***** INPUT *****

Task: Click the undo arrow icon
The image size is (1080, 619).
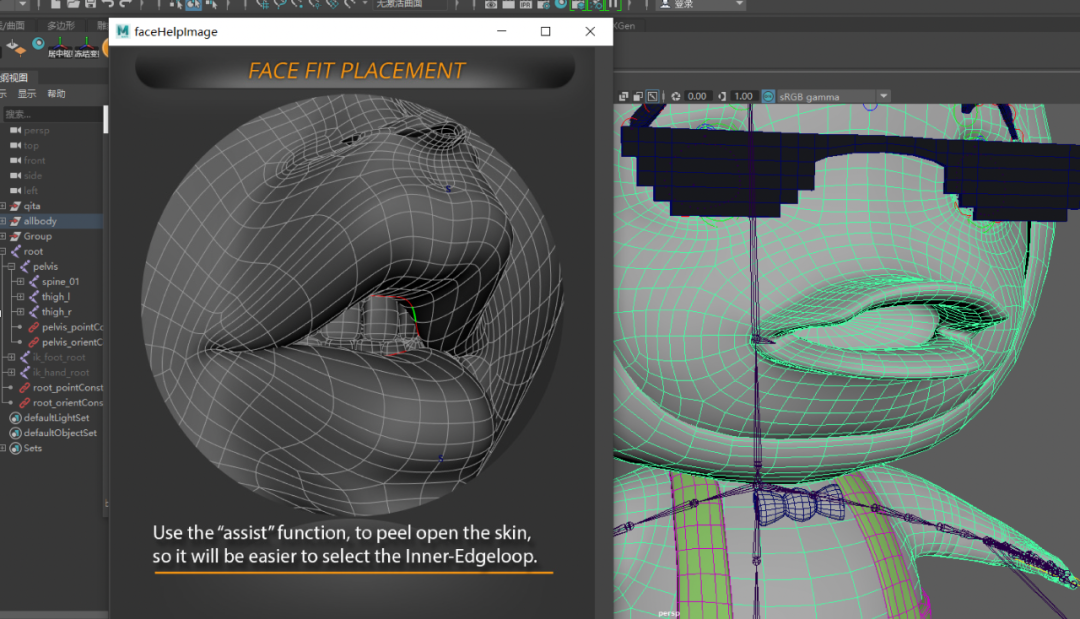Action: (x=106, y=4)
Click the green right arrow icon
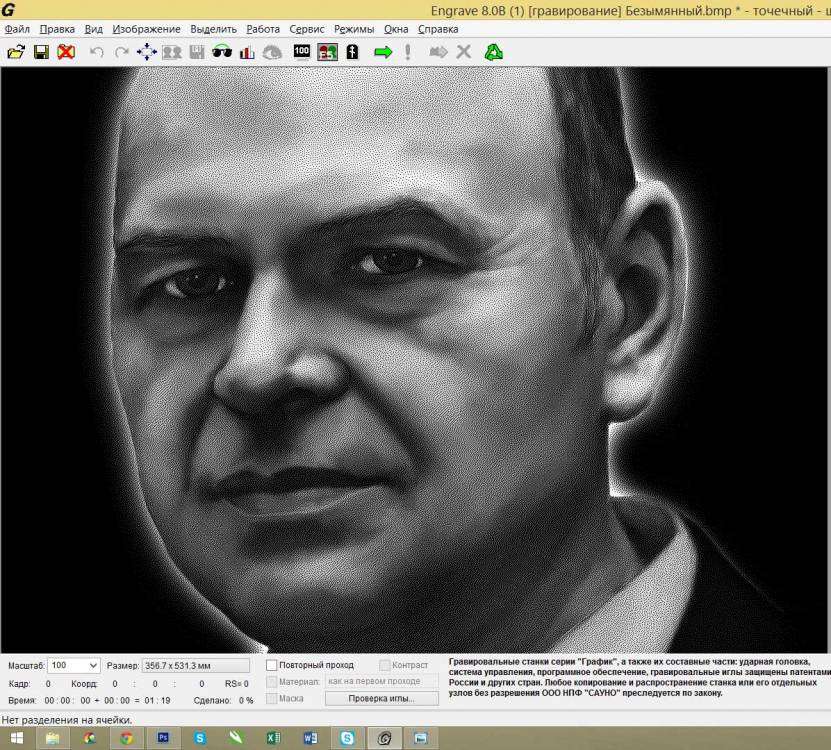831x750 pixels. pos(382,52)
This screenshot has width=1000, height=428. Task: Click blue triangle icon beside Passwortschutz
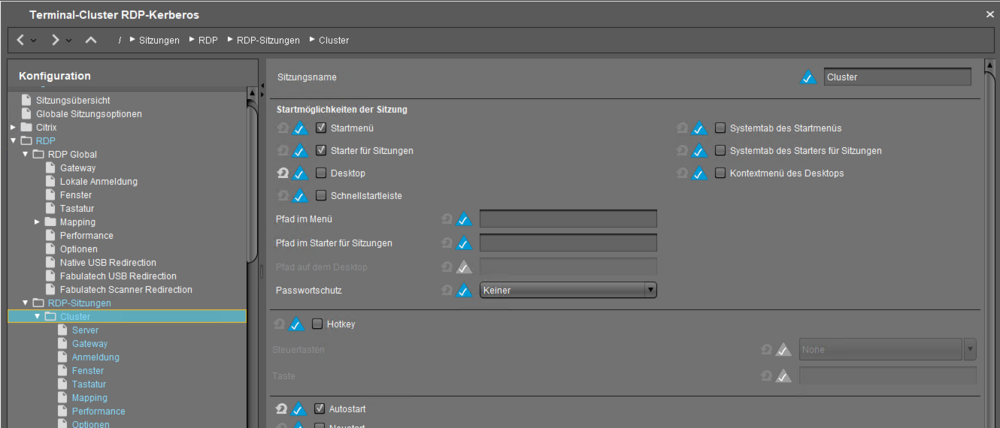[x=464, y=291]
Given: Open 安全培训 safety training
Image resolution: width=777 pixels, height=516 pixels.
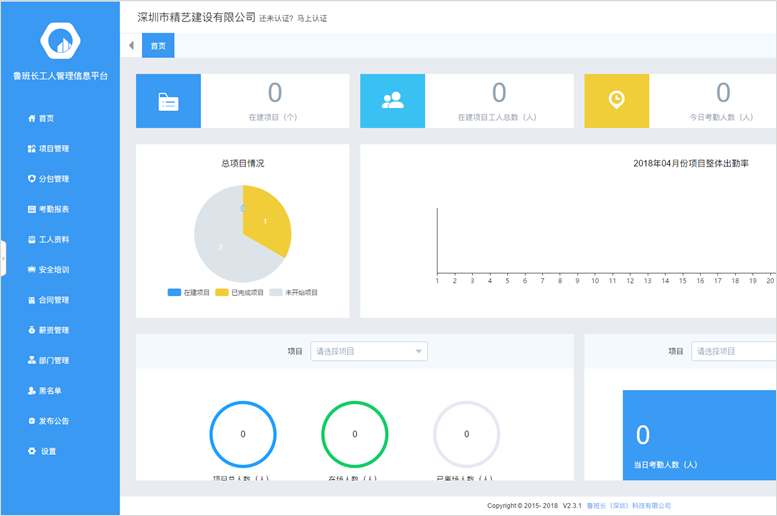Looking at the screenshot, I should (x=53, y=270).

*****

-- EXERCISE OBJECTIVE --
Give back exactly the lines running from the one that contains "Click the green right arrow icon" to the end of the records, including both of those lines and excluding every picture.

-- PROBLEM SOLUTION --
Click the green right arrow icon
831x750 pixels. pos(382,52)
This screenshot has width=1000, height=428. Task: Click blue triangle icon beside Passwortschutz
[x=464, y=291]
Given: Open 安全培训 safety training
Image resolution: width=777 pixels, height=516 pixels.
Looking at the screenshot, I should (x=53, y=270).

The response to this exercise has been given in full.